O órgão chegou a atribuir competência de abrir processo de suspensão da habilitação aos departamentos estaduais de trânsito. A coluna também procurou o Departamento Estadual de Trânsito do Rio Grande do Sul (Detran-RS), que confirmou que cabe à PRF aplicar a suspensão da CNH em rodovias federais.
Questionado pela coluna sobre a informação defasada, a PRF reconheceu, porém, que tem competência e disse que um grupo de trabalho foi montado pela corporação para tratar especificamente do assunto e para que, "ao implementar o sistema, seja garantida a segurança jurídica para o órgão e para o cidadão".
"O grupo de trabalho também atua para estabelecer o rito jurídico para a aplicação da suspensão do direito de dirigir, que respeite os direitos constitucionais dos usuários das rodovias federais e da instituição", conclui a nota.
Como resolver
Para resolver o defeito que a nova legislação causou, Rochane acredita que os departamentos estaduais de transito precisam voltar a ter competência. Isso pode ser feito por meio de alteração do CTB, ou seja, por votação no Congresso Nacional. Outra possibilidade seria a celebração de convênios de reciprocidade.

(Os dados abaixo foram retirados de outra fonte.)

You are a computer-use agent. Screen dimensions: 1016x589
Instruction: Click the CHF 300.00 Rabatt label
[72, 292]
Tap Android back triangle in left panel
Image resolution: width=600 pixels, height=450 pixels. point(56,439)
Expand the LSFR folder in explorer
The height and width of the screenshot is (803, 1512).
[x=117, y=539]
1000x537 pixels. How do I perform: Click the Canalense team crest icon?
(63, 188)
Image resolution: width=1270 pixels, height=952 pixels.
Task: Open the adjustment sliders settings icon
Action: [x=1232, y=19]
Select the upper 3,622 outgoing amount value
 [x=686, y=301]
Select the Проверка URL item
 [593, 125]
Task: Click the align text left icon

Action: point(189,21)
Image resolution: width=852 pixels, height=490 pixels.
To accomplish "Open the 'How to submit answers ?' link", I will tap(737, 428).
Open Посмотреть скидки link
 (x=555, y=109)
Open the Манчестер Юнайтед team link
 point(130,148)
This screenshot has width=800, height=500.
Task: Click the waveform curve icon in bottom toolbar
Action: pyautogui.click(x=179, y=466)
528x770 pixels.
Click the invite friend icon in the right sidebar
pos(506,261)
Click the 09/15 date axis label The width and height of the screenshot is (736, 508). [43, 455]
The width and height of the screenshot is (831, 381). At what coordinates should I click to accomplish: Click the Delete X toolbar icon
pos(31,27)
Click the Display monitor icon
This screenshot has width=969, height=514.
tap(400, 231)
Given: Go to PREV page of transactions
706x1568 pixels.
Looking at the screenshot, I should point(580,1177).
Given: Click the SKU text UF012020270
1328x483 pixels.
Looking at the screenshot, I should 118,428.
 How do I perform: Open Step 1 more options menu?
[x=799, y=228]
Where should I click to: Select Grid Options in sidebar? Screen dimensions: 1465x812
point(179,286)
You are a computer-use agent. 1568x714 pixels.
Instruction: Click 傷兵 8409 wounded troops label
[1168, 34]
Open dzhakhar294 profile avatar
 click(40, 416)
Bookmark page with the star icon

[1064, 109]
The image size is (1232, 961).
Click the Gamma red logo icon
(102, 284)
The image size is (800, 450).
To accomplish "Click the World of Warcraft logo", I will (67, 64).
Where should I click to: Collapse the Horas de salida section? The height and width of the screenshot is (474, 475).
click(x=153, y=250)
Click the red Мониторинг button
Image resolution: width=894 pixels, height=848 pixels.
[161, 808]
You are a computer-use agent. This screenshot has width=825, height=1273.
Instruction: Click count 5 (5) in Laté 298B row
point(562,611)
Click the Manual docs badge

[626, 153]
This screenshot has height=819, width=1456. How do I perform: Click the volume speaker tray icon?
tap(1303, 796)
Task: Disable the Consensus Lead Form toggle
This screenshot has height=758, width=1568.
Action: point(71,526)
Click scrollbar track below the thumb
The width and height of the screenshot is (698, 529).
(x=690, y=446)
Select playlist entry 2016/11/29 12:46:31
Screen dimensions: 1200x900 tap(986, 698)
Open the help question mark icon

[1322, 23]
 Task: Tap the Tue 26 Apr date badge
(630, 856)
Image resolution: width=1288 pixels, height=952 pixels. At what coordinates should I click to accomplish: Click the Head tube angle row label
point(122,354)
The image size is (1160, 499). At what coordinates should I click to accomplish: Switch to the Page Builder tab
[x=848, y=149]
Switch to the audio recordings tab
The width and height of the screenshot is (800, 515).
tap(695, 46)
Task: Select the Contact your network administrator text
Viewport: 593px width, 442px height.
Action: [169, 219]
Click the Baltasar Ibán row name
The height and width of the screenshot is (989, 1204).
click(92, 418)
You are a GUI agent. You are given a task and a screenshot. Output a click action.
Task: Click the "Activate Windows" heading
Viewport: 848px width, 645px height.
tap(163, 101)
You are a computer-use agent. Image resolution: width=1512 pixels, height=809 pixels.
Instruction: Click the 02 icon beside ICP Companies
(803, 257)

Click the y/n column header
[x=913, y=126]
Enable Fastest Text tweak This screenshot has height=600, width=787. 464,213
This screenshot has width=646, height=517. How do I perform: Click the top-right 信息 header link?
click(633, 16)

— É importante que os órgãos, ao resolverem seus problemas de competência, não dificultem o exercício do direito de defesa dos condutores - avalia Rochane.
Enquanto isso
Se o mesmo motorista for flagrado em uma nova abordagem em rodovia federal, o policial identificará que o condutor segue dirigindo com direito de conduzir suspenso, o que já caberia uma cassação da CNH, mas não poderá fazer nada além de aplicar uma outra multa de trânsito. Por outro lado, se o mesmo motorista for flagrado pelo Detran-RS em uma operação da Balada Segura, dirigindo sob influência de álcool, ele sofrerá todas as consequências da lei: pagará uma multa de R$ 2.934,70 e terá a carteira de habilitação suspensa por 12 meses.
— Já estamos cansados de saber que punir apenas o bolso não tem a capacidade de mudar comportamentos. Estamos vendo isso por meio da divulgação de um aumento expressivo no número de mortes no trânsito. E se os órgãos de trânsito não passarem a cumprir o que a lei determina, com toda certeza colheremos números ainda piores num futuro muito próximo — conclui Rochane.